Document text:
□ □ □ □ □ □ □

Zero to Production: Complete AKS Setup with Terraform and ArgoCD

If you ask ten DevOps engineers to set up a Kubernetes cluster, you’ll get ten different answers. Some will click through the Azure Portal (please don't), some will run a massive bash script, and the brave ones will use Infrastructure as Code (IaC).
But provisioning the cluster is only half the battle. A "production-ready" cluster isn't just a running control plane; it’s a platform that can self-heal, manage its own configurations, and scale without manual intervention.
In this guide, we're building a complete Azure Kubernetes Service (AKS) environment from scratch using Terraform, then implementing GitOps with ArgoCD. You'll walk away with:
- A production-ready AKS cluster provisioned through modular Terraform
- ArgoCD managing your application deployments
- A GitOps workflow that scales from development to production
- Practical patterns you can adapt for real-world projects
This is for mid-level engineers ready to think like senior engineers—where "getting it working" becomes "building systems that teams can operate reliably."
Architecture Overview
Before touching code, let's understand what we're building and why each piece matters.
The Two Layers
Our architecture separates concerns into two distinct layers:
Infrastructure Layer (Terraform): Everything required to run applications—the AKS cluster, networking, node pools, container registry, and identity management. Terraform manages this layer because infrastructure changes less frequently and requires careful change management.
Application Layer (ArgoCD): Your workloads, services, and application configurations. ArgoCD manages this layer because applications change constantly, and you need fast, reliable deployments with easy rollbacks.

□ □ □ □ □ □ □

Data from a dataset
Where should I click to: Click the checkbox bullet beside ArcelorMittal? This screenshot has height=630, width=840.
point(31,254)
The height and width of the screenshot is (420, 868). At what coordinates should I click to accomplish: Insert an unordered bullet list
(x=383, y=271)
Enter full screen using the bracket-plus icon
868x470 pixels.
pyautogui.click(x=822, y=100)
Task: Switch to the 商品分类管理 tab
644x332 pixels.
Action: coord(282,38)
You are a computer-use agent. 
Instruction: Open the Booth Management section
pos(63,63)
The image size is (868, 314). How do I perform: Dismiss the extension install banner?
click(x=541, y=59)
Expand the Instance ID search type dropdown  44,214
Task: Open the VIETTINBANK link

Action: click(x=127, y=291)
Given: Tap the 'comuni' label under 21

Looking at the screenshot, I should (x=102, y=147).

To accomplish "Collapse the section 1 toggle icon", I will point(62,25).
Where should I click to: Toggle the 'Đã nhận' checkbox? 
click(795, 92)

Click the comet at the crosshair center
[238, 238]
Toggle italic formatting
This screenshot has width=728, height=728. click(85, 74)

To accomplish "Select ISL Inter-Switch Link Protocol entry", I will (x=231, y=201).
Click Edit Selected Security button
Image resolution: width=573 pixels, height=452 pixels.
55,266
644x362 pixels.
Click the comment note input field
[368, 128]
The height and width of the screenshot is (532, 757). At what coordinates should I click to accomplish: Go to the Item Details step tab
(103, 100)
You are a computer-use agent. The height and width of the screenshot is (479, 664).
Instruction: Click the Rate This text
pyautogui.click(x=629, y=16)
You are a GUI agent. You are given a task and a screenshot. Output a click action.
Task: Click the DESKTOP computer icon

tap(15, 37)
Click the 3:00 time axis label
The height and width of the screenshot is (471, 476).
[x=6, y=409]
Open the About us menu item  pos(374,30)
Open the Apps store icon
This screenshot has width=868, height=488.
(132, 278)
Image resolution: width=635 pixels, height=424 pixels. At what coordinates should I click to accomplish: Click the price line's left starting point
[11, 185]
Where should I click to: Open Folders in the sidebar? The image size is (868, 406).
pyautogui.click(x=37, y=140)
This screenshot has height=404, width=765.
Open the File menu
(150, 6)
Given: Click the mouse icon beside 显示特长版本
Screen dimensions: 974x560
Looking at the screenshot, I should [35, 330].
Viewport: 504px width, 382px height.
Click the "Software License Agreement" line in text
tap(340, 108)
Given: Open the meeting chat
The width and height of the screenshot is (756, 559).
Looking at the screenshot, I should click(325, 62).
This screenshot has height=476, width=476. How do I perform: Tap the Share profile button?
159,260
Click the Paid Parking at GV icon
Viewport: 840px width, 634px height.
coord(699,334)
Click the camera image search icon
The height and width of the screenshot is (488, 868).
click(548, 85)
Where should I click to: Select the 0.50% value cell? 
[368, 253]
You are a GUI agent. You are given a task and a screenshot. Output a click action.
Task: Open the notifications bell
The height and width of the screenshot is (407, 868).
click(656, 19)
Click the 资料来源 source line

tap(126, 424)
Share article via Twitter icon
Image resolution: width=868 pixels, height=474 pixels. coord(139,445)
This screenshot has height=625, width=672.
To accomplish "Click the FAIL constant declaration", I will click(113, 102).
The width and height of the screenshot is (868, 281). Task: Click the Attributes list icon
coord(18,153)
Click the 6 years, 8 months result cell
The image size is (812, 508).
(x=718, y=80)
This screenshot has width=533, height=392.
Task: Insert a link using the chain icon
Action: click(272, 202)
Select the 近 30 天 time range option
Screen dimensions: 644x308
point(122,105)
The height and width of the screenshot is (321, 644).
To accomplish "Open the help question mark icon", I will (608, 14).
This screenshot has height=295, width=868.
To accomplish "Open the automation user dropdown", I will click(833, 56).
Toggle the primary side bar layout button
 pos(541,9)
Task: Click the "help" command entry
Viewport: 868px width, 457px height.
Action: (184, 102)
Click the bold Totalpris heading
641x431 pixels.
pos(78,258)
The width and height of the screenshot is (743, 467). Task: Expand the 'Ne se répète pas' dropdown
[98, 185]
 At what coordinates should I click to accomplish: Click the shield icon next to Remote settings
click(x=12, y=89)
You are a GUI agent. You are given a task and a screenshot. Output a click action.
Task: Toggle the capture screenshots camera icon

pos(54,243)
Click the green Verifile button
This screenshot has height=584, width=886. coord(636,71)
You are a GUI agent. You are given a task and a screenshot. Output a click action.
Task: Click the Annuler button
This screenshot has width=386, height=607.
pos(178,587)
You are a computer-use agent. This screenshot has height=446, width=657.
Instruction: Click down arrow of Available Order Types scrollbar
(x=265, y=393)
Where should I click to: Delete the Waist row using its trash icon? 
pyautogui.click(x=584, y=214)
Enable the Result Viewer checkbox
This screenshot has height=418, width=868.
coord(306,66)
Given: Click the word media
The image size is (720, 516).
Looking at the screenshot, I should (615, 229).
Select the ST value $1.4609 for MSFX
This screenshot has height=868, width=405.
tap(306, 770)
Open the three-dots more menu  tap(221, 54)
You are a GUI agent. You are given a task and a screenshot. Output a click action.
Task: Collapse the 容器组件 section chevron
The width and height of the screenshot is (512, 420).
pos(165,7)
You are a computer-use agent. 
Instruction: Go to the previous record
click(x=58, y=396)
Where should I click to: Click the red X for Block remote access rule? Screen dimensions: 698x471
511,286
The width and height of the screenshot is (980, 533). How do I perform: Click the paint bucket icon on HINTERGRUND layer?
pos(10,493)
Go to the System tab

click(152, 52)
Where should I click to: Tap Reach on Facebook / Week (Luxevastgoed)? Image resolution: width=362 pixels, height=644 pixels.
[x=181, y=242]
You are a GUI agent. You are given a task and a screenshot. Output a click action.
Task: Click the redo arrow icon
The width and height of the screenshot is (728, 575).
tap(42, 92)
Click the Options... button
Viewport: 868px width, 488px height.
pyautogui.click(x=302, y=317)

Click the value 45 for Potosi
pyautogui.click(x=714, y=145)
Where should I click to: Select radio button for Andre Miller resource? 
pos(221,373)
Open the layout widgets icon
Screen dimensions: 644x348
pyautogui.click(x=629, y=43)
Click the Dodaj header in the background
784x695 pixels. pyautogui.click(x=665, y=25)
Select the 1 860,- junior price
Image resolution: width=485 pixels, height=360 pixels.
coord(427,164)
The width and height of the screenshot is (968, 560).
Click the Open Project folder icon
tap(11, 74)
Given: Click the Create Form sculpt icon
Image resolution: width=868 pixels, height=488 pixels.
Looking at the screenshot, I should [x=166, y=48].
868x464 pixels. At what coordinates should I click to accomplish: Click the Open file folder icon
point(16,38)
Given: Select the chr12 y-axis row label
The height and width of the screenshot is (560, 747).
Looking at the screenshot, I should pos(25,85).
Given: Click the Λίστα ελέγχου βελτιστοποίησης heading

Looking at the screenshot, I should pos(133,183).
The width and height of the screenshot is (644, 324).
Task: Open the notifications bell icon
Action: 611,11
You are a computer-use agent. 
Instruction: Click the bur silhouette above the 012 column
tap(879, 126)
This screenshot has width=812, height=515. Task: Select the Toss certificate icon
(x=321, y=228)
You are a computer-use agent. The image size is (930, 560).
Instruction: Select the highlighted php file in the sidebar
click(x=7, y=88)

□ □ □ □ □ □ □

What this task involves:
Can you output the entire AKS setup guide word for word, from its title to its final line? None of this data is needed for what comes next.

Result for this exercise:
Zero to Production: Complete AKS Setup with Terraform and ArgoCD

If you ask ten DevOps engineers to set up a Kubernetes cluster, you’ll get ten different answers. Some will click through the Azure Portal (please don't), some will run a massive bash script, and the brave ones will use Infrastructure as Code (IaC).
But provisioning the cluster is only half the battle. A "production-ready" cluster isn't just a running control plane; it’s a platform that can self-heal, manage its own configurations, and scale without manual intervention.
In this guide, we're building a complete Azure Kubernetes Service (AKS) environment from scratch using Terraform, then implementing GitOps with ArgoCD. You'll walk away with:
- A production-ready AKS cluster provisioned through modular Terraform
- ArgoCD managing your application deployments
- A GitOps workflow that scales from development to production
- Practical patterns you can adapt for real-world projects
This is for mid-level engineers ready to think like senior engineers—where "getting it working" becomes "building systems that teams can operate reliably."
Architecture Overview
Before touching code, let's understand what we're building and why each piece matters.
The Two Layers
Our architecture separates concerns into two distinct layers:
Infrastructure Layer (Terraform): Everything required to run applications—the AKS cluster, networking, node pools, container registry, and identity management. Terraform manages this layer because infrastructure changes less frequently and requires careful change management.
Application Layer (ArgoCD): Your workloads, services, and application configurations. ArgoCD manages this layer because applications change constantly, and you need fast, reliable deployments with easy rollbacks.